C'est un mélange entre de la pseudo-psychologie et des pratiques spirituelles de type prière ou exorcisme. En réalité, ces groupes jouent beaucoup sur la douleur, sur la souffrance que traversent les personnes homosexuelles en essayant de leur proposer un chemin de guérison. On va essayer d'aller chercher dans l'enfance une blessure qui expliquerait le moment où la personne a dévié de la scène hétérosexualité pour tenter de la ramener vers une orientation sexuelle convenable aux yeux de ces personnes. Et puis, évidemment, il y a des enseignements, de la prière et parfois, effectivement, ça peut aller plus loin. Ce qui a changé, c’est que les victimes prennent la parole et qu'elles expliquent aujourd'hui très bien ce qu'elles traversent. C'est effectivement une forme de violence psychologique, parfois même physique. Quand on a commencé ce travail d'enquête, c'était très difficile de trouver des victimes qui acceptaient d'en parler. Mais ça permet aussi de rappeler aux groupes qui pratiquent cette pseudo-thérapie que ce qu'elles font s'apparente à de la violence psychologique ou physique.

Ce sont souvent les familles, l'entourage qui poussent leurs proches à aller dans ce type de groupes ?

On a ce cliché en tête, un cliché un peu américain, des jeunes qui sont envoyés par leurs parents.

"Ce que j'ai constaté, c'est que ce sont des gens plus âgés, des quadragénaires, des quinquagénaires qui sont en difficulté avec leur orientation sexuelle depuis très longtemps et qui sont souvent volontaires."

Jean-Loup Adénor, journaliste

à franceinfo

C'est ça qui est terrible et qui est très frappant dans ces groupes français. En revanche, je sais que le collectif Rien à guérir, qui défend l'interdiction de ces thérapies, reçoit beaucoup de témoignages et qu'on se rend compte qu'il y a aussi des gens concernés qui sont jeunes.

Le pape François avait provoqué un tollé, en expliquant qu'on pouvait recourir à la psychiatrie lorsqu'un jeune enfant présentait des tendances homosexuelles. Est-ce que ça veut dire que l'Église catholique croit encore que l'homosexualité est un choix ou une tare ?

L'Église est très mal à l'aise avec ce sujet. Il y a deux courants au sein de l'Église qui s'affrontent. Je pense que la question les met effectivement mal à l'aise. Je sais que c'est le cas de beaucoup de victimes qui sont catholiques, ou qui ont été catholiques et qui demandent à ce que l'Église prenne clairement la parole sur ce sujet. À ce jour, on sait très bien qu'ils sont au courant du phénomène puisque nous-mêmes, nous les avons contactés et que Rien à guérir fait le travail également.
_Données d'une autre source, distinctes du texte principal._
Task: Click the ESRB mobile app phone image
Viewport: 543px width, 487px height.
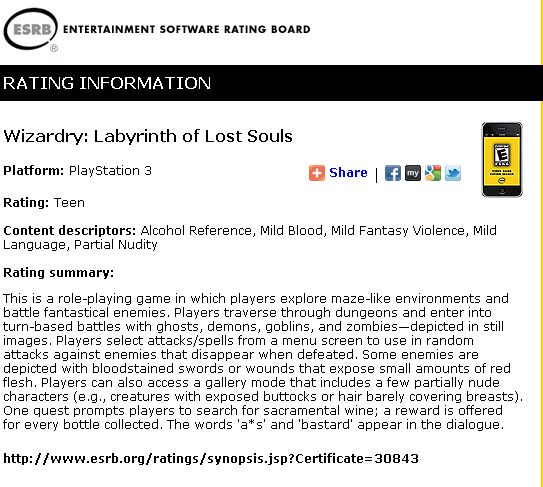Action: [x=502, y=160]
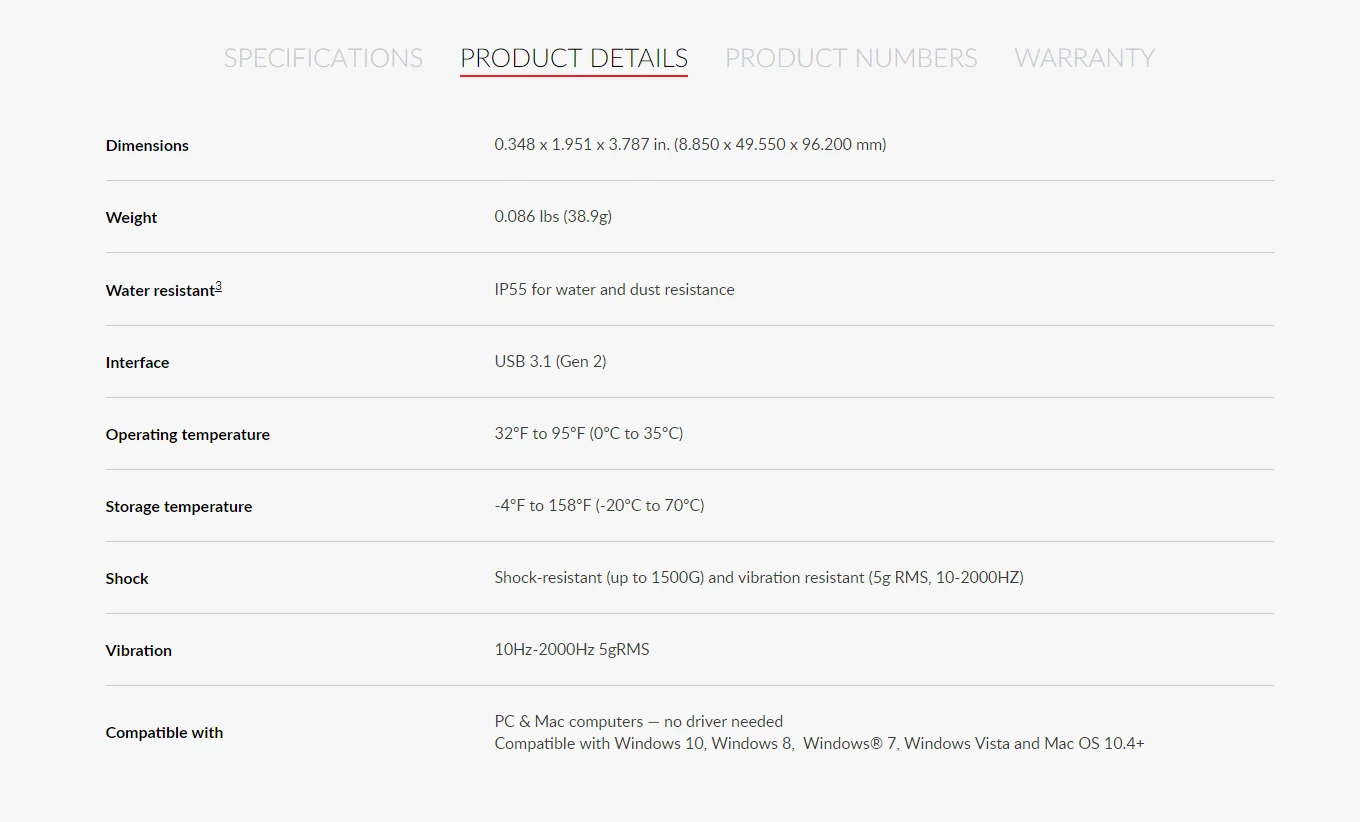1360x822 pixels.
Task: Click the USB 3.1 (Gen 2) value
Action: click(x=550, y=362)
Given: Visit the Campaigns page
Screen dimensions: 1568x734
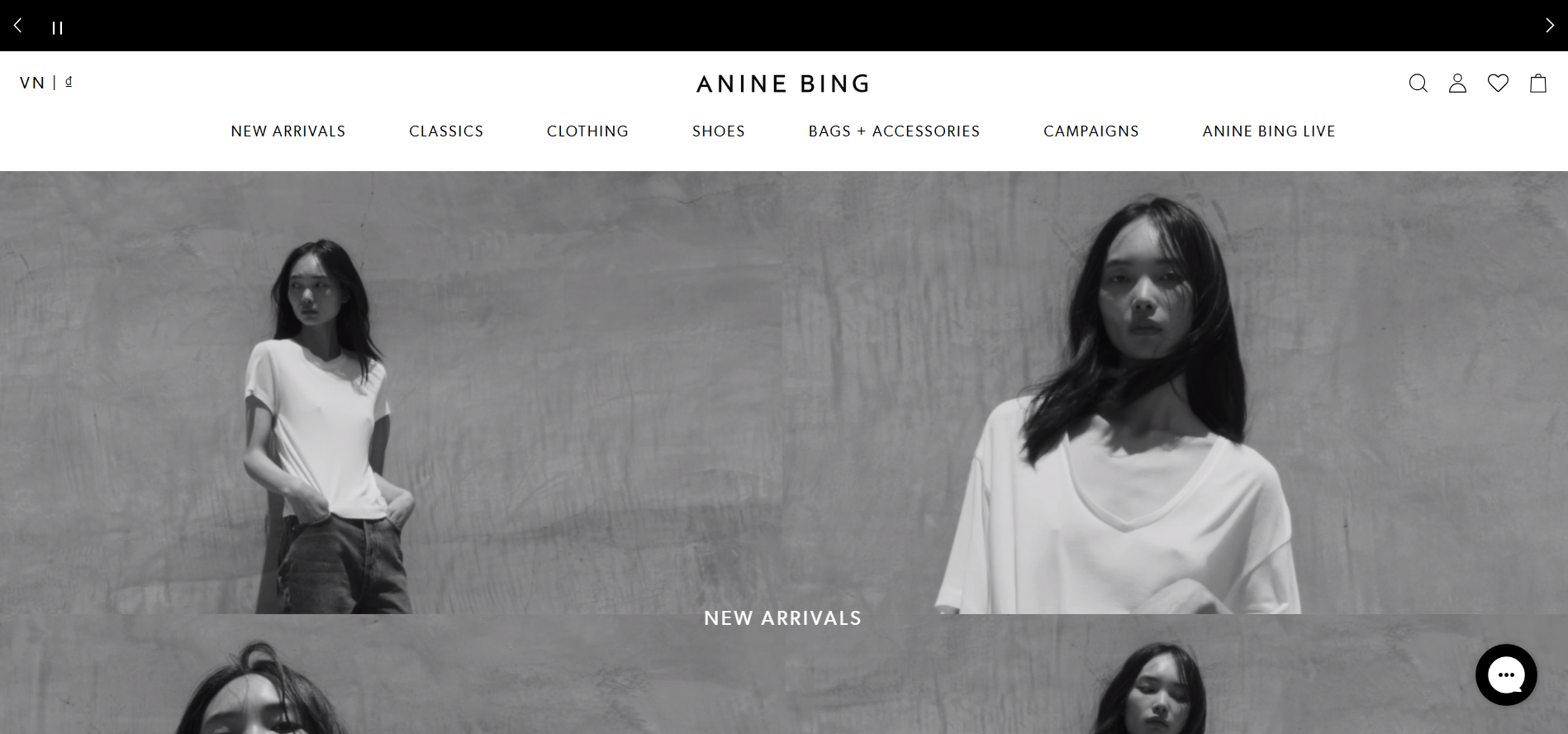Looking at the screenshot, I should [x=1091, y=131].
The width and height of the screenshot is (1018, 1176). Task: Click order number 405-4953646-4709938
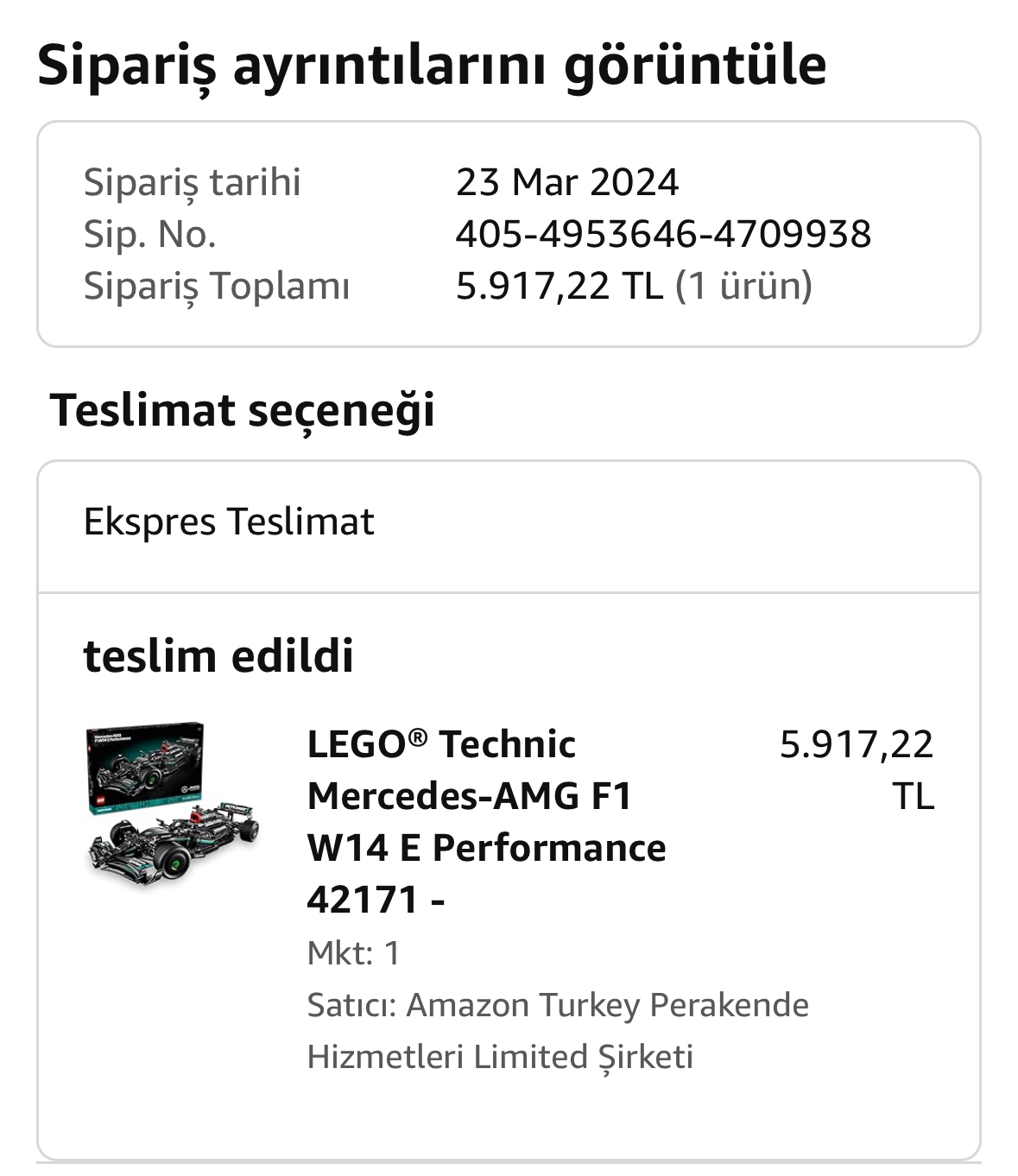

En revanche, une parole forte, une parole claire sur ces questions n'a pas encore été prise et je pense que ce serait tout à leur honneur.

Cette proposition de loi aujourd'hui devant les députés, ça peut aider ?

Ça peut aider, les victimes nous le disent. Elles nous disent que ça revêt d'abord une valeur symbolique, c'est-à-dire reconnaître le traumatisme qu'elles ont subi, de reconnaître que cette pratique est une pratique dangereuse. Et puis, ça peut effectivement décourager, voire donner effectivement des suites judiciaires à ce type de pratique.